ややあって、それはようやく姿を現した。深紅に黒い靄を纏ったような異質な反応。運河の東側の工房区の中である。それはゆっくりと東へと向かっている。一瞬遅れて街中に赤い反応が多数現れた。それらはどれも二個一組、おそらく隠れていた特化隊士。街中に散開していた光点が一気に深紅の光点へと向かっていく。他新市街の多数の光点がそれに向かって押し寄せていく。ようやく現れたようだ。
「お遊びの時間は終わりよ。そこから十時の方向、工房区の中を東に移動中。急ぎなさい」
「了解です」
「皆さん、今話題の串刺し魔が今夜も姿を現したようです」
フレアは鮮血の剣ではなく新聞報道に出ていた方の呼び名を使った。効き目は抜群で店内はたちまち騒然となった。
「皆さんお静かに」フレアが両手が打ち鳴らし酔客達に呼びかける。
「わたしはこれから出掛けなくてはなりませんが、皆さんはここにいてください。ここなら安全です。騒ぎはローズ様が収めてくださるでしょう」
「バカやってないで急ぎなさい」
特化、特別部などによる合同捜査班は西、北側から剣と思われる反応に向けて急行しているが、東側は圧倒的に人員が薄い。これならばフレアが先着できそうである。

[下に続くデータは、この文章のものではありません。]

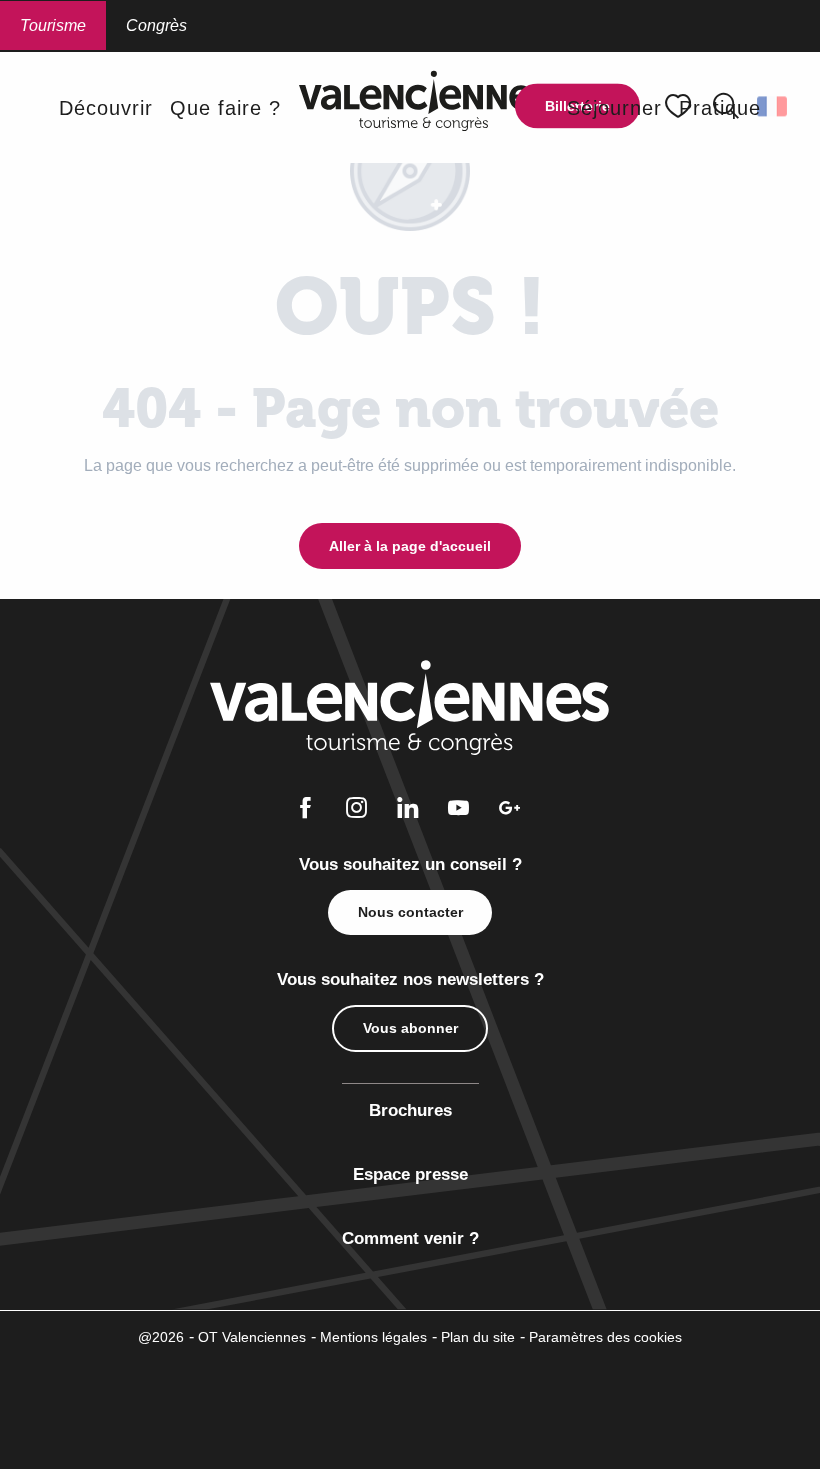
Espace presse (410, 1174)
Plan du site (478, 1337)
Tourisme (53, 25)
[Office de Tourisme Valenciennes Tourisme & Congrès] (424, 107)
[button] (773, 106)
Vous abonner (410, 1028)
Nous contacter (410, 912)
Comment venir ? (410, 1238)
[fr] (773, 106)
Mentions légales (373, 1337)
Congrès (156, 25)
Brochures (410, 1110)
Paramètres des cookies (605, 1337)
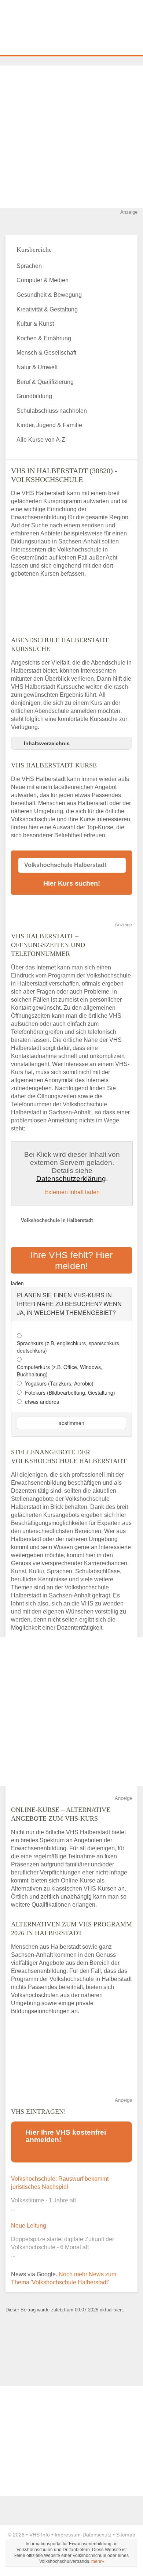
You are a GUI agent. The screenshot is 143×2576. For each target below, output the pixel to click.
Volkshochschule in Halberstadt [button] (57, 1220)
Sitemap (125, 2535)
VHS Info (39, 2535)
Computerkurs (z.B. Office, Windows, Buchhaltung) (59, 1370)
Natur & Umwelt (37, 367)
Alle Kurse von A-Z (40, 440)
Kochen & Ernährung (43, 338)
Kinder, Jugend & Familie (49, 425)
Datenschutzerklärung (71, 1178)
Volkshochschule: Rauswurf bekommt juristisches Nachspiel (60, 2183)
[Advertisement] (71, 137)
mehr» (97, 2561)
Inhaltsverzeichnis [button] (47, 743)
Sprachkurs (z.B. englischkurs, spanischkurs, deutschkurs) (69, 1346)
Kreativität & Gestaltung (47, 309)
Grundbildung (34, 396)
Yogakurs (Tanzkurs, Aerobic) (59, 1383)
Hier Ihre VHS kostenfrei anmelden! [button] (66, 2135)
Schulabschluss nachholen (51, 411)
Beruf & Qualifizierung (45, 382)
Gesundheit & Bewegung (49, 295)
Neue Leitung (28, 2225)
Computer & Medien (42, 280)
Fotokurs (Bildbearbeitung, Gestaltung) (70, 1392)
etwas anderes (42, 1401)
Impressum (68, 2535)
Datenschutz (96, 2535)
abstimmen (71, 1423)
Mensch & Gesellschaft (46, 352)
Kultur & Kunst (35, 324)
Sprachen (29, 266)
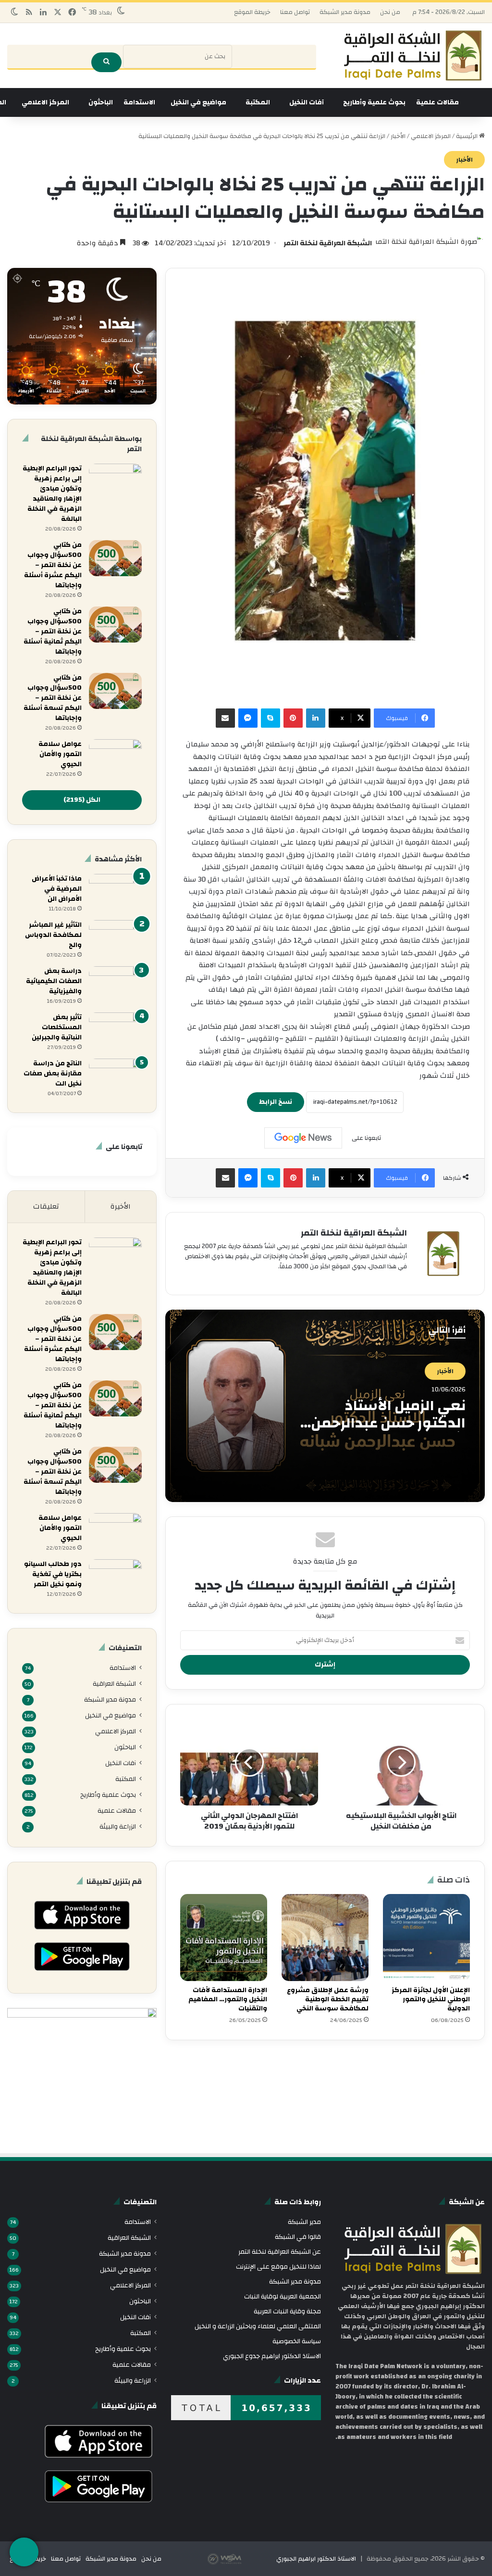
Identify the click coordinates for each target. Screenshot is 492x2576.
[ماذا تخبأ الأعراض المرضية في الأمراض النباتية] (115, 892)
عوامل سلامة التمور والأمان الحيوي (60, 754)
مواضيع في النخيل (198, 102)
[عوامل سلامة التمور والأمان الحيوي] (115, 757)
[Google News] (303, 1138)
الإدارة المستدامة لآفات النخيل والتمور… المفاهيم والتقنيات (227, 1999)
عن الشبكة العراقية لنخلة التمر (279, 2252)
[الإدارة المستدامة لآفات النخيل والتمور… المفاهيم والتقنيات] (223, 1937)
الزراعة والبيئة (117, 1826)
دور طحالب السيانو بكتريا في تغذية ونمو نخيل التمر (53, 1574)
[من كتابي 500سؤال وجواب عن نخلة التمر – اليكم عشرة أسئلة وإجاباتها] (115, 558)
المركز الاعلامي (45, 102)
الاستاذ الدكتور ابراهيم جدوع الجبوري (272, 2356)
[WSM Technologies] (241, 2558)
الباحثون (100, 102)
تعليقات (46, 1206)
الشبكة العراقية (114, 1684)
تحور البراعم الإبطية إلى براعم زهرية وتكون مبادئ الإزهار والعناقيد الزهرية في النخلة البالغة (52, 493)
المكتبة (258, 102)
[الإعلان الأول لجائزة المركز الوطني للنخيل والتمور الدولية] (426, 1937)
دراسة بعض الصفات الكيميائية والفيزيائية (54, 981)
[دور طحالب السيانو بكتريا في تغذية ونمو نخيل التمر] (115, 1577)
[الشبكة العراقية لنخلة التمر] (413, 55)
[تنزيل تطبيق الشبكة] (24, 2552)
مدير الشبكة (304, 2222)
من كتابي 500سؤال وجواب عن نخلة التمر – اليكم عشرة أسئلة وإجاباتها (53, 565)
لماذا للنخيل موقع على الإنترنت (278, 2266)
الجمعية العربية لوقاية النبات (282, 2296)
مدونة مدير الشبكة (345, 12)
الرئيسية (467, 136)
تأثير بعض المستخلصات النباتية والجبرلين (57, 1027)
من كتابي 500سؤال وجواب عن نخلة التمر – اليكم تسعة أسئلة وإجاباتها (53, 697)
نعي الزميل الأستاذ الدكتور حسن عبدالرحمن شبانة (388, 1422)
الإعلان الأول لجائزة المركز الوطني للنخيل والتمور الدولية (431, 1999)
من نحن (390, 12)
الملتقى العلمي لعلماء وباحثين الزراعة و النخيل (258, 2326)
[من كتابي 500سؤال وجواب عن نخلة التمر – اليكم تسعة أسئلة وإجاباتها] (115, 691)
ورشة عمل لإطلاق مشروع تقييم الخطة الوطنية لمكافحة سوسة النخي (328, 1999)
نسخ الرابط (275, 1102)
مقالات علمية (437, 102)
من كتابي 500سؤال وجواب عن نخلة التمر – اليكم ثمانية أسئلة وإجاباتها (53, 631)
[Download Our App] (82, 1932)
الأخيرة (121, 1206)
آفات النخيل (306, 102)
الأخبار (398, 136)
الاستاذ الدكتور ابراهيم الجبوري (316, 2558)
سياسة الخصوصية (296, 2341)
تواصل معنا (295, 12)
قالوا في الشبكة (298, 2237)
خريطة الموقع (252, 12)
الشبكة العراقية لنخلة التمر (327, 243)
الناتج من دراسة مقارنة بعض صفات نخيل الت (53, 1073)
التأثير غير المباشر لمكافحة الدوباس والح (53, 935)
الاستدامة (139, 102)
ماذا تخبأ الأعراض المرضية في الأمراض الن (57, 888)
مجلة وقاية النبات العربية (287, 2311)
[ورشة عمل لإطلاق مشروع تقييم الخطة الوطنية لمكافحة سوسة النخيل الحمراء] (325, 1937)
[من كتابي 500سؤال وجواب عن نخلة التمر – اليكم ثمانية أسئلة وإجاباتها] (115, 624)
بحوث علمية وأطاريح (374, 102)
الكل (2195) (81, 800)
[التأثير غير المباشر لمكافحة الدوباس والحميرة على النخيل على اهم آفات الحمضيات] (115, 938)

フレアは雨の中を全力で走り始める。普段人通りの多い街路だが雨のためか、それとも串刺し魔報道のためか人通りはほとんどない。フレアにとって今夜はその方が都合がよい。やがて、新市街工房区の東端辺りに到達した。ローズによれば帝都側はこの辺りを西側から取り囲んでいるらしい。合同捜査隊は剣を新市街に封じ込める作戦か……。
「そこから一つ先の角を左折して、剣は今は西に移動中。警備隊もうろうろしているから気を付けて」
左折して入った路地はほぼ物置と化し、出荷待ちのレンガや素材の土などが入った袋が山積みにされている。すぐ傍の建物から明かりが漏れだしてきている。こんな夜中でも働いている者がいるようだ。フレアはレンガの山の間をすり抜け先を急ぐ。簡単に上れるが壊れると問題だ。
「剣が止まったわ。次を右折、急いで」
フレアは近くで人の気配を感じ建物の屋根に素早く上った。気配の主は警備隊員だった。青い鎧の男達は南へ足早に去っていった。
「消えたわ……」
「えっ……」
「剣の反応が消えたの。現れた時と同じく唐突にね」
ローズのため息が聞こえてきた。